Grilled Lobster Tail Recipe


I prepared lobster over the weekend because I wanted to cook something gourmet in honor of Bastille Day (the French equivalent of Independence day, but on July 14th). It’s not a traditional thing to serve in France for Bastille Day, but it was a great excuse to make good use of our barbecue grill and cook up some seafood.

The dish is ultra easy. I simply grilled halved lobsters and garnished them with tarragon, chives, garlic and lemon, then drizzled them with truffle oil. It was almost too sinful to eat, but somehow I managed to find the strength!

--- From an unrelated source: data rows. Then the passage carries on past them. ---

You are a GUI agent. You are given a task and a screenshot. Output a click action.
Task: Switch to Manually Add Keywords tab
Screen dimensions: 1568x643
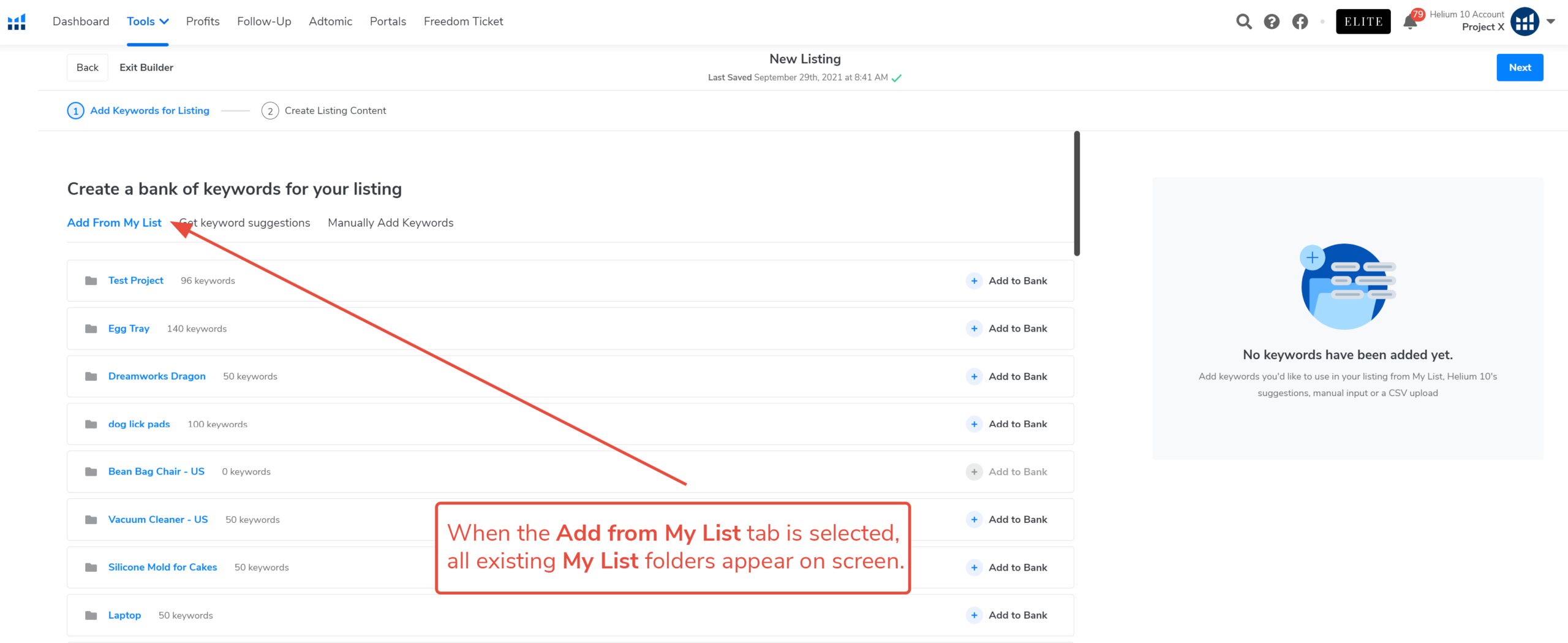tap(390, 223)
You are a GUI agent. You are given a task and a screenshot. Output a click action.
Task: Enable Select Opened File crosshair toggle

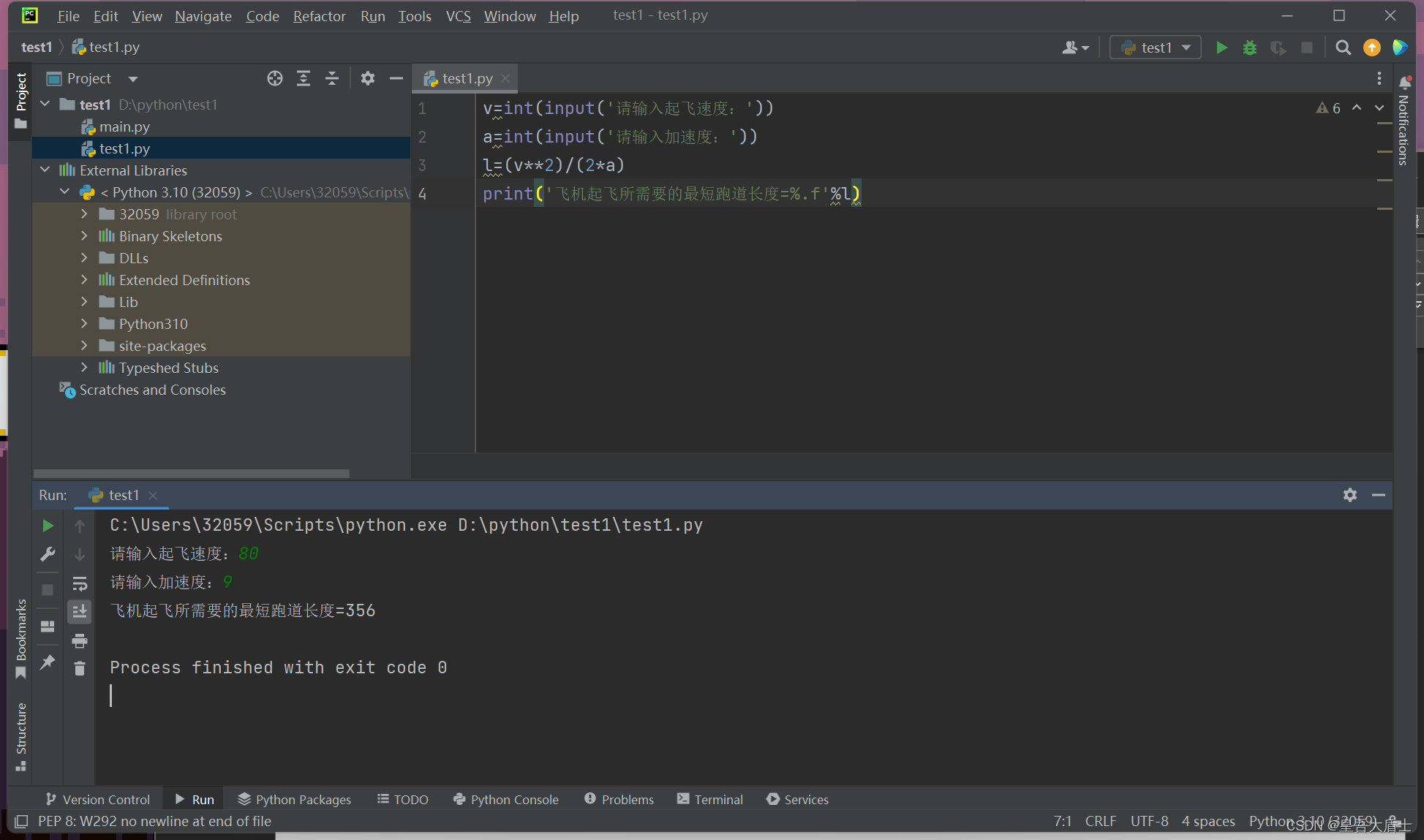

1. Info for Grilled Lobster Tail Recipe

  • Cook Time: 15 mins
  • Total Time: 25 mins
  • Servings: 2
  • Calories: 325kcal

2. Ingredients for Grilled Lobster Tail Recipe

  • 4 lobster tails
  • 1 shallot, finely chopped
  • 1 tablespoon olive oil
  • 1 clove pickled garlic, finely minced
  • ¼ cup curly parsley, chopped
  • 1 tablespoon chives, chopped
  • 1 tablespoon fresh tarragon, chopped
  • 1 teaspoon fresh thyme, chopped
  • 2 lemons, zested and freshly squeezed
  • 1½ teaspoons salt
  • 1 teaspoon black pepper, freshly cracked
  • 2 tablespoons white truffle oil, + extra for drizzling
  • 3 cups arugula

3. Directions:

  1. In a small sauce pan, heat the oil, then add the shallots. Cook for 3 minutes until lightly golden.
  2. In a mortar and pestle, combine salt, lemon juice, lemon zest, garlic and the fresh herbs. Grind until you have a coarse paste. Add the shallots. Stir well.
  3. Clean the lobsters; brush and rinse thoroughly. Using kitchen shears, cut the lobster tails in half, lengthwise. Pat dry using a paper towel. Insert 2 toothpicks per tail into the meat. Brush with oil. Season with salt and pepper.
  4. Heat your barbecue grill. Brush the grill with a thin layer of oil. Place the lobster tails on the grill and cook for 4-5 minutes until seared on one side. Sprinkle with salt and pepper, then flip the tails and cook on the other side. Add about 2 teaspoons herb mixture onto the meat; cover with foil and cook for 4 more minutes.
  5. Add the truffle oil to the remaining herb mixture and garnish the lobsters with it. Serve on a bed of arugula.  Bon appétit!